Write down every entry once more, exactly as it reads.
· · ·
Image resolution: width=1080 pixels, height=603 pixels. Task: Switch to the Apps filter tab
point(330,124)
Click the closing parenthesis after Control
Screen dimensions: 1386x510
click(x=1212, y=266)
· · ·
◆ EXERCISE OUTPUT ◆
Image resolution: width=1080 pixels, height=603 pixels. Task: Switch to the Apps filter tab
point(330,124)
Click the closing parenthesis after Control
Screen dimensions: 1386x510
click(x=1212, y=266)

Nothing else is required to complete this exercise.